We went through the same process for MAJOR1 and finally used Random Forest to predict missing values of Majors.
Modelling, ML Regressors, Keras Feed Forward Neural Network
Tain test split
X_train, X_test, y_train, y_test = train_test_split(X, y, test_size=0.2, random_state=42)

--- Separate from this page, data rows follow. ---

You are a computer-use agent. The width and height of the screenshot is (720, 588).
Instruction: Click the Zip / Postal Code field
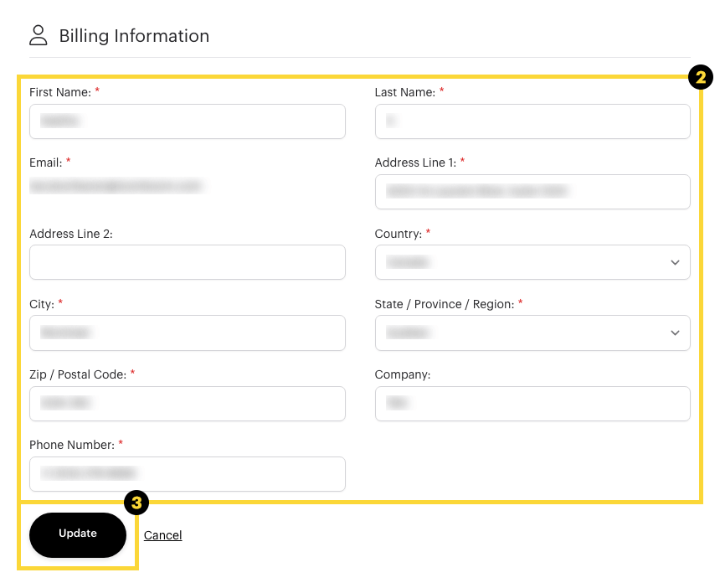187,404
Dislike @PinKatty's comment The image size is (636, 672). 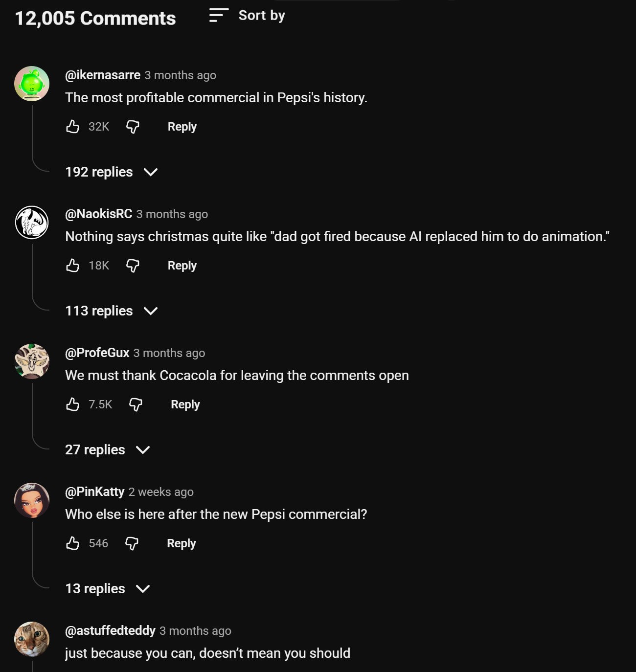pos(132,543)
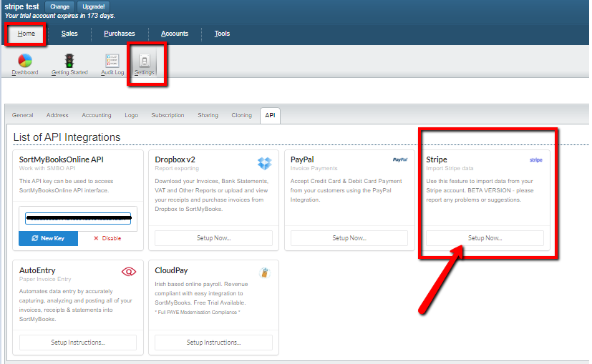The height and width of the screenshot is (364, 592).
Task: Open the Audit Log icon
Action: coord(112,61)
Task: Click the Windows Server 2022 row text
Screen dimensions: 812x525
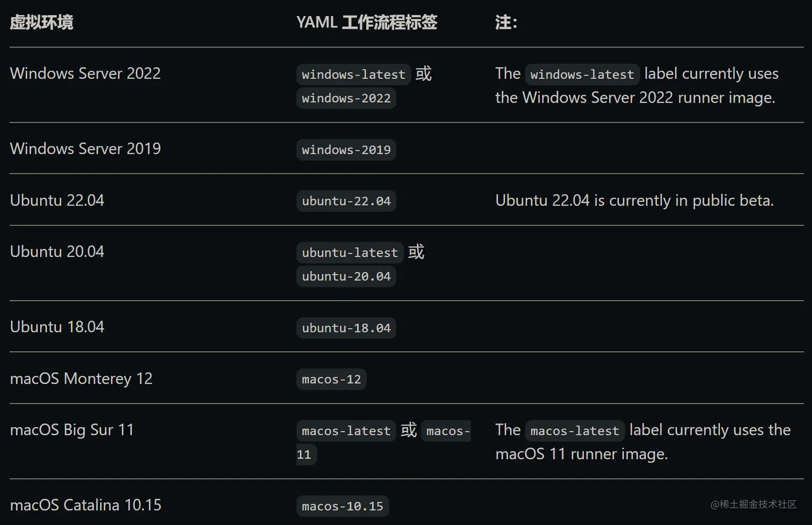Action: pos(85,74)
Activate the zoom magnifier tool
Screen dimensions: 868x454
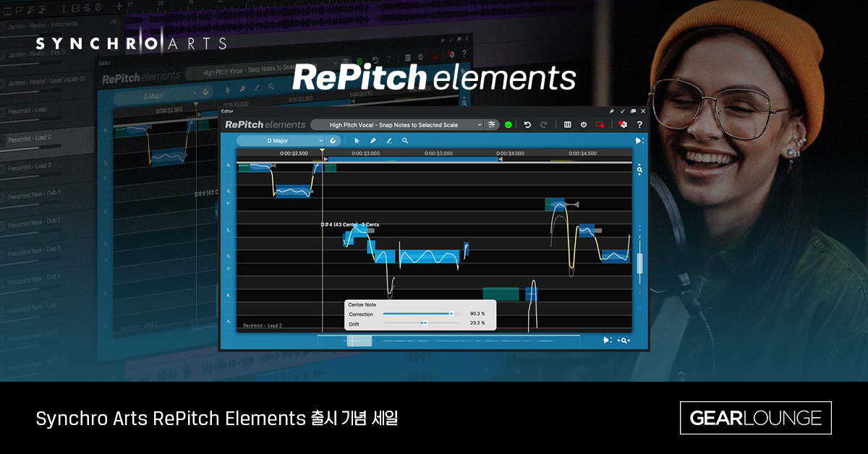click(x=405, y=140)
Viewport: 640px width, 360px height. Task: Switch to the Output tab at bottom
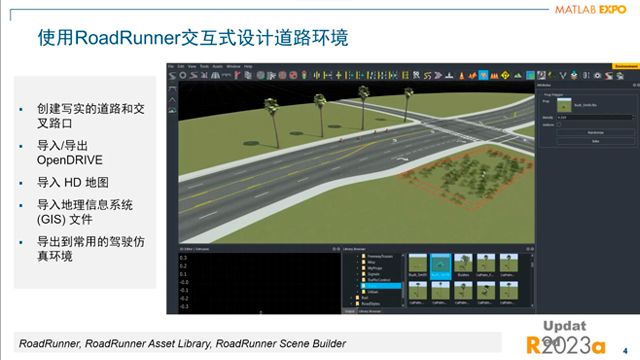click(x=350, y=311)
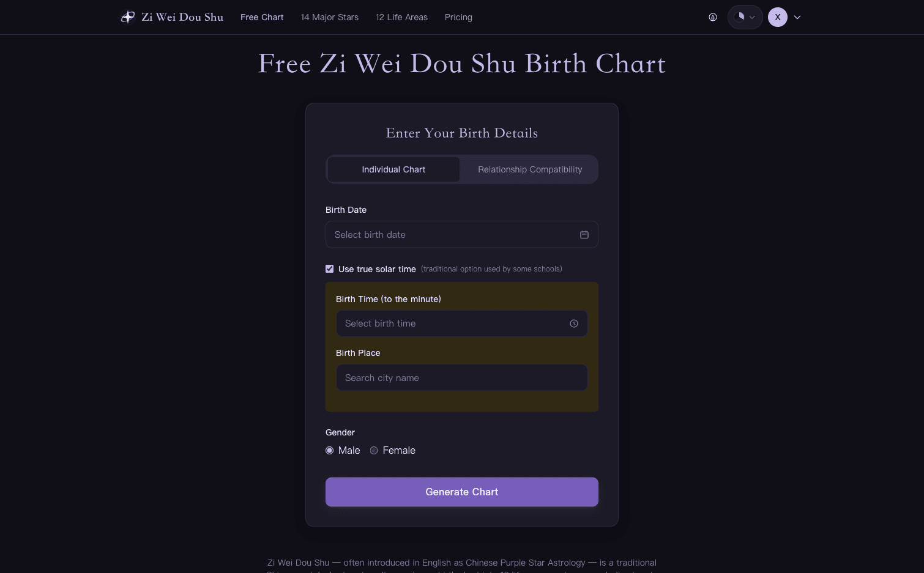Toggle the Use true solar time checkbox
924x573 pixels.
pyautogui.click(x=330, y=269)
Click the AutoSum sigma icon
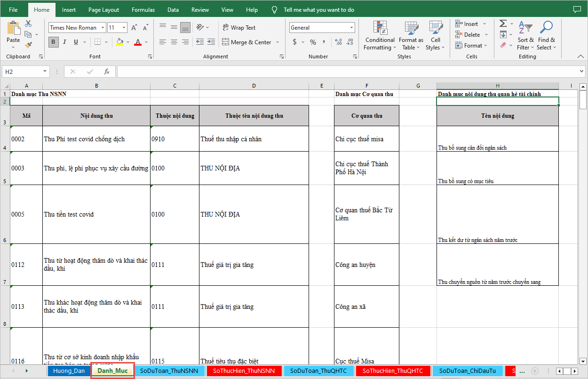Viewport: 588px width, 379px height. click(x=503, y=24)
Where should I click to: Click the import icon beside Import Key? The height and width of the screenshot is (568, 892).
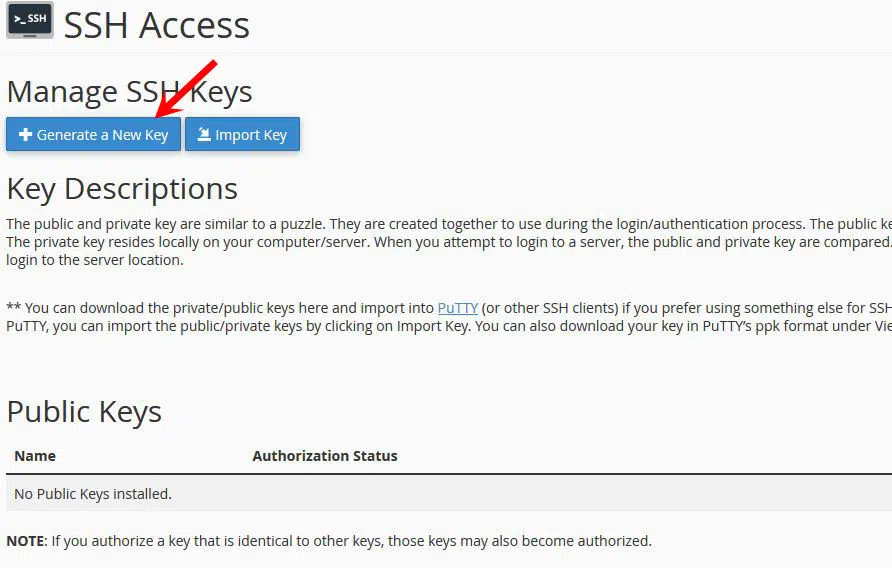pos(203,135)
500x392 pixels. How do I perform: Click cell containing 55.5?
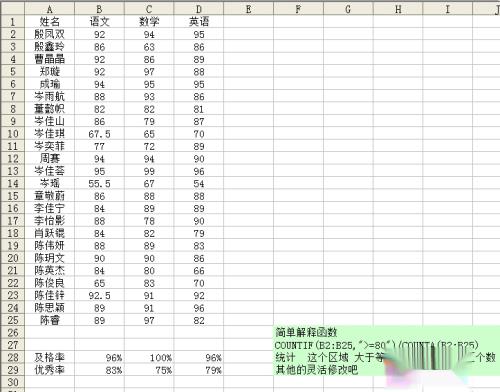tap(99, 183)
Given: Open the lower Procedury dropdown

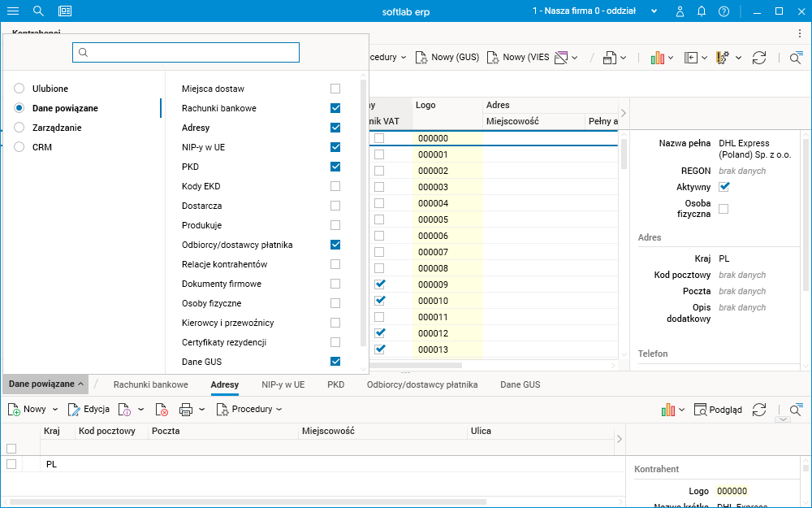Looking at the screenshot, I should (249, 410).
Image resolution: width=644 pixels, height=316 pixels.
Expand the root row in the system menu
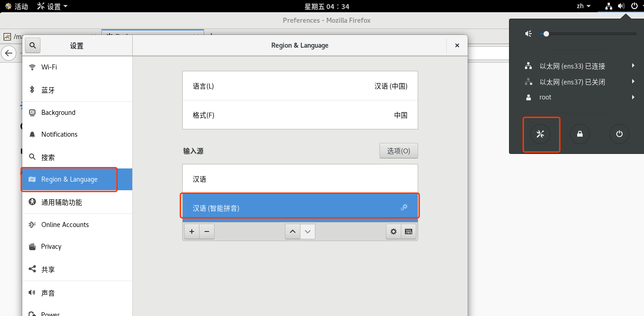[x=633, y=97]
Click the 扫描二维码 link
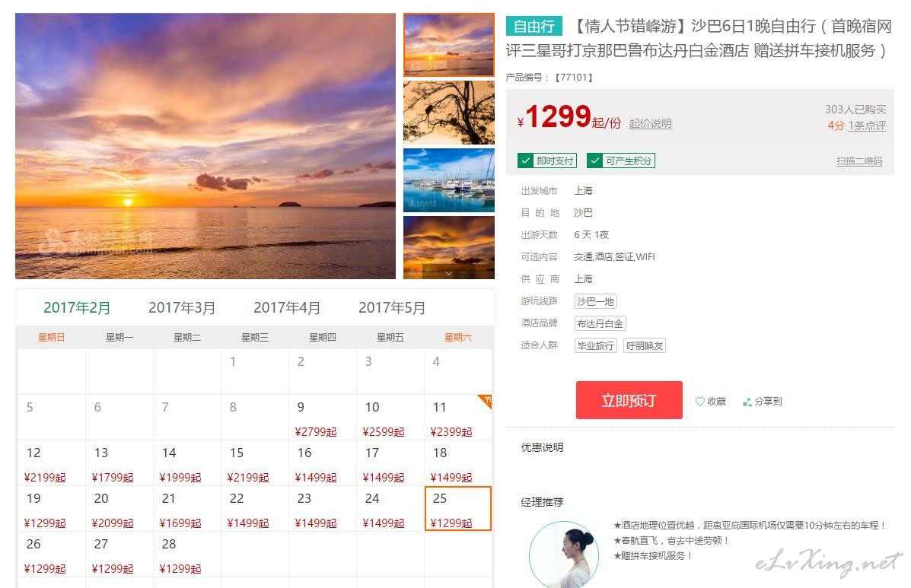911x588 pixels. click(x=859, y=161)
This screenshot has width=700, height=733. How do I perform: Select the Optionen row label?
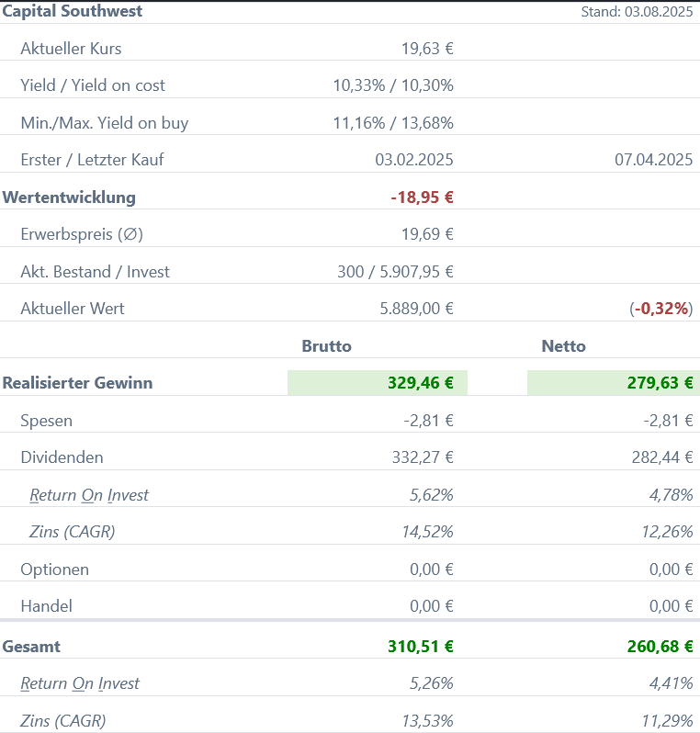tap(54, 569)
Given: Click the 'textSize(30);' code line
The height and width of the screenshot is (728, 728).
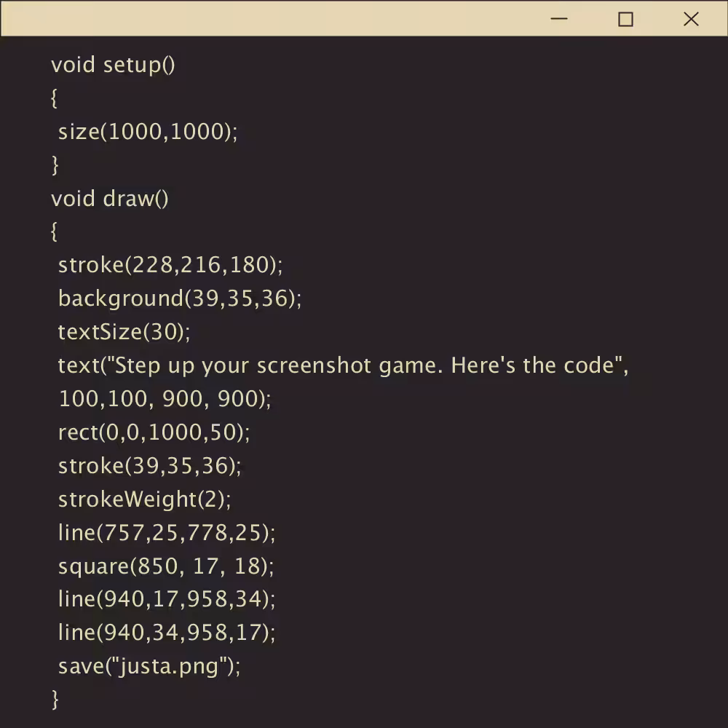Looking at the screenshot, I should coord(124,332).
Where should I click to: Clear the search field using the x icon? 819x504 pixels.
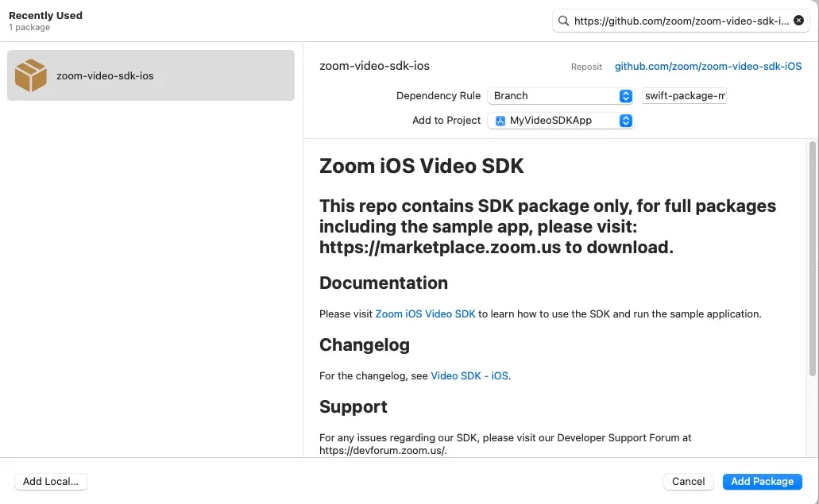798,20
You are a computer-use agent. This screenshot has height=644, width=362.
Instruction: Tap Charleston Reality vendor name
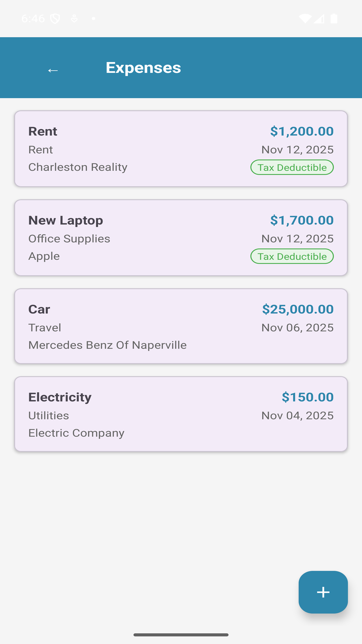point(78,167)
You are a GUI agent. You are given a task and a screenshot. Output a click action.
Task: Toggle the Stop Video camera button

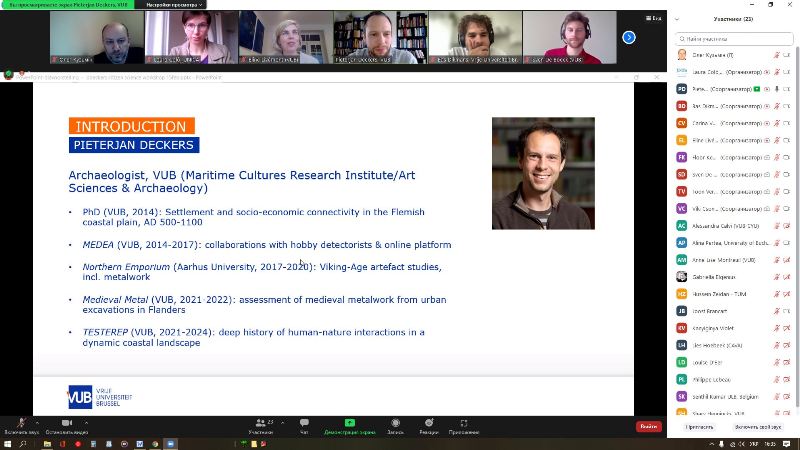coord(68,424)
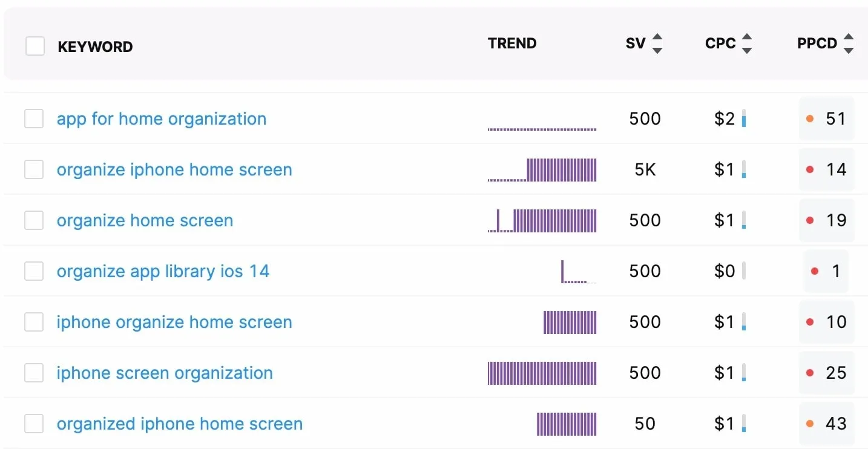Check the select-all checkbox in the table header
The image size is (868, 449).
pyautogui.click(x=35, y=45)
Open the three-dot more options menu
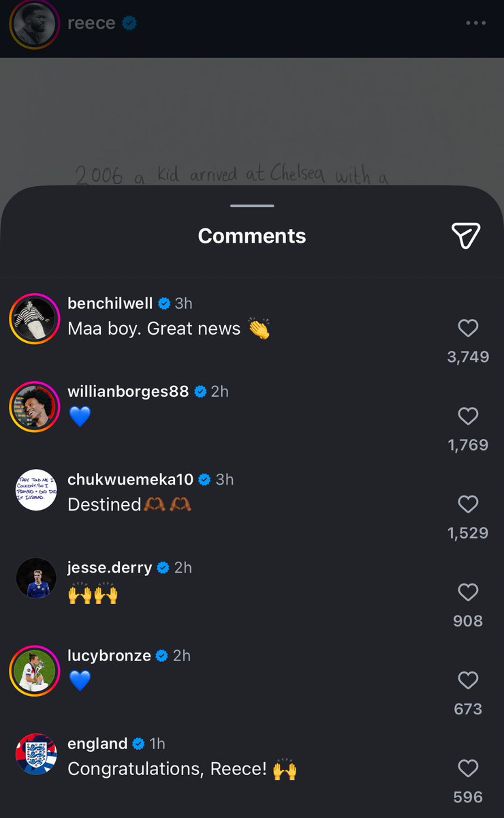Screen dimensions: 504x818 476,23
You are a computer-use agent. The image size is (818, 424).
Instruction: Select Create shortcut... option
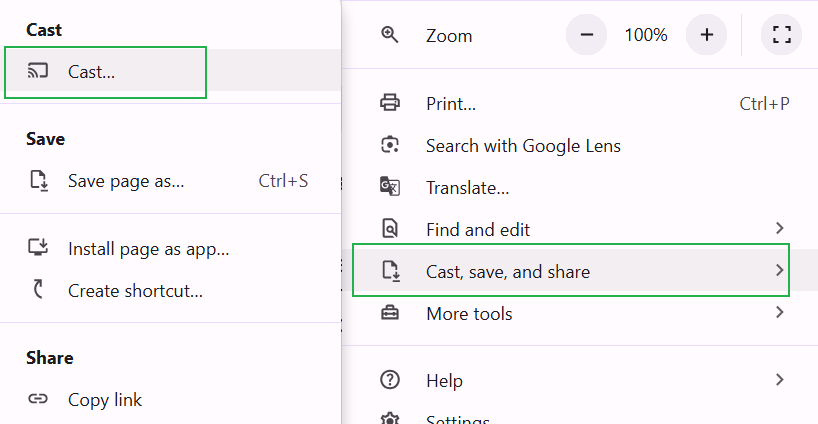(x=135, y=291)
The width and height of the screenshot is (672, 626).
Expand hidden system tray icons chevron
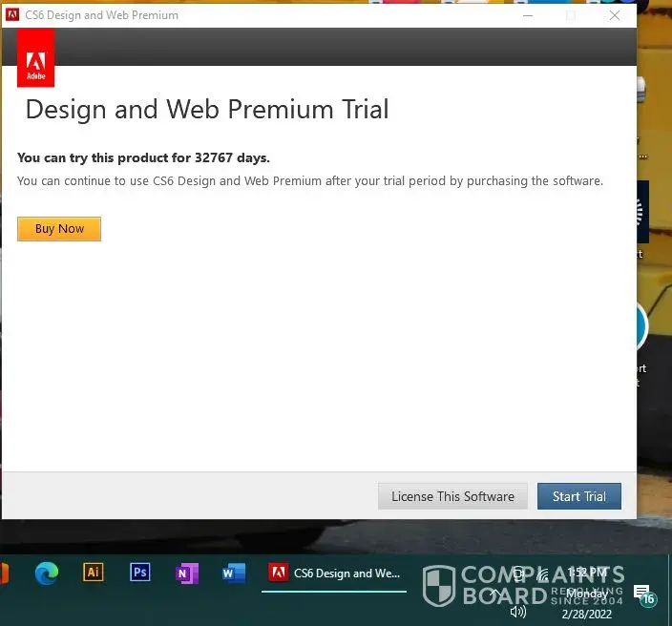coord(494,594)
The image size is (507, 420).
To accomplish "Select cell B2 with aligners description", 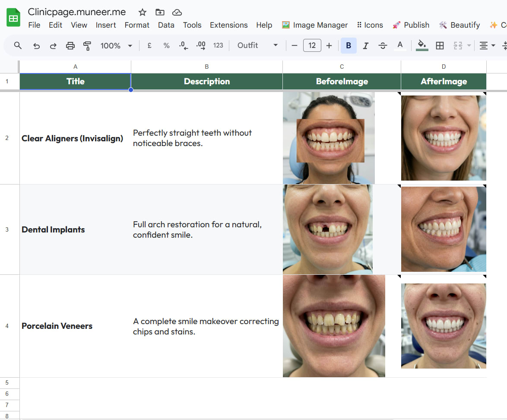I will [x=206, y=138].
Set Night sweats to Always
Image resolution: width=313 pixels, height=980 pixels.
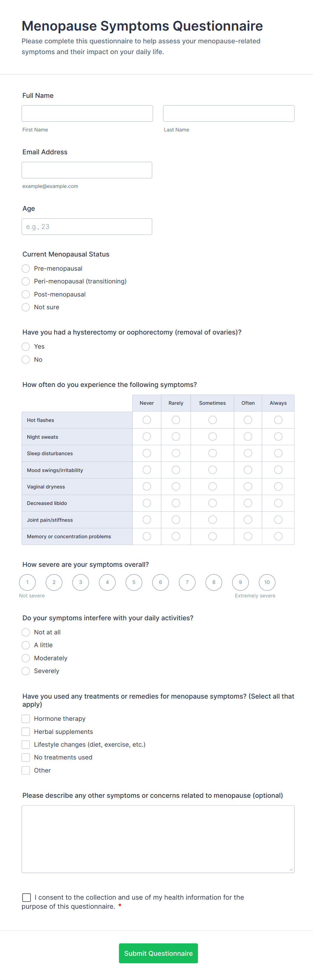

X_train shape: (3010, 128) | X_test shape: (753, 128)</br> y_train mean: 43348.02 | y_test mean: 44745.69</br> 128 features</br>
ML models
Linear Regression
LR = linear_model.LinearRegression().fit(X_train, y_train)
LR.score(X_test, y_test)
-2.7751720305407978e+17
Ridge Regression
RR = linear_model.Ridge(alpha=85, random_state=42).fit(X_train, y_train)
RR.score(X_test, y_test)
0.15757294603748428
Lasso Regression
LAS = linear_model.Lasso(alpha=85, random_state=42).fit(X_train, y_train)
LAS.score(X_test, y_test)
0.15091859140242336
Random Forest
RF = RandomForestRegressor(max_depth=6, random_state=42).fit(X_train, y_train)
RF.score(X_test, y_test)
0.14687449437771827
XGBoost
XG = xgb.XGBRegressor(objective ='reg:squarederror', colsample_bynode = 0.5,colsample_bylevel=0.5, learning_rate = 0.05,
max_depth = 5, alpha = 10, n_estimators = 100, gamma=0.5)
XG.fit(X_train, y_train)
XG.score(X_test, y_test)
0.15566510863040006
Hyperparameter tuning
After a GridSearch for hyperparameters we got the best_params as follows:
best_params={'colsample_bylevel': 0.5, 'colsample_bynode': 0.5, 'colsample_bytree': 0.5, 'gamma': 0, 'learning_rate': 0.05, 'max_depth': 5, 'min_child_weight': 4, 'n_estimators': 100, 'objective': 'reg:squarederror', 'subsample': 0.9}
The XGBoost model is updated:
XG = xgb.XGBRegressor(**best_params)
XG.fit(X_train, y_train)
XG.score(X_test, y_test)
0.16381963132089417
XGBoost gave us the best result so far.
TF/Keras
modelff = Sequential()
modelff.add(Dense(units=512, activation='relu', input_dim=128))
modelff.add(Dropout(0.5))
modelff.add(Dense(units=256, activation='relu'))
modelff.add(Dropout(0.5))
modelff.add(Dense(units=128, activation='linear'))
modelff.add(Dropout(0.5))
modelff.add(Dense(1, activation='linear'))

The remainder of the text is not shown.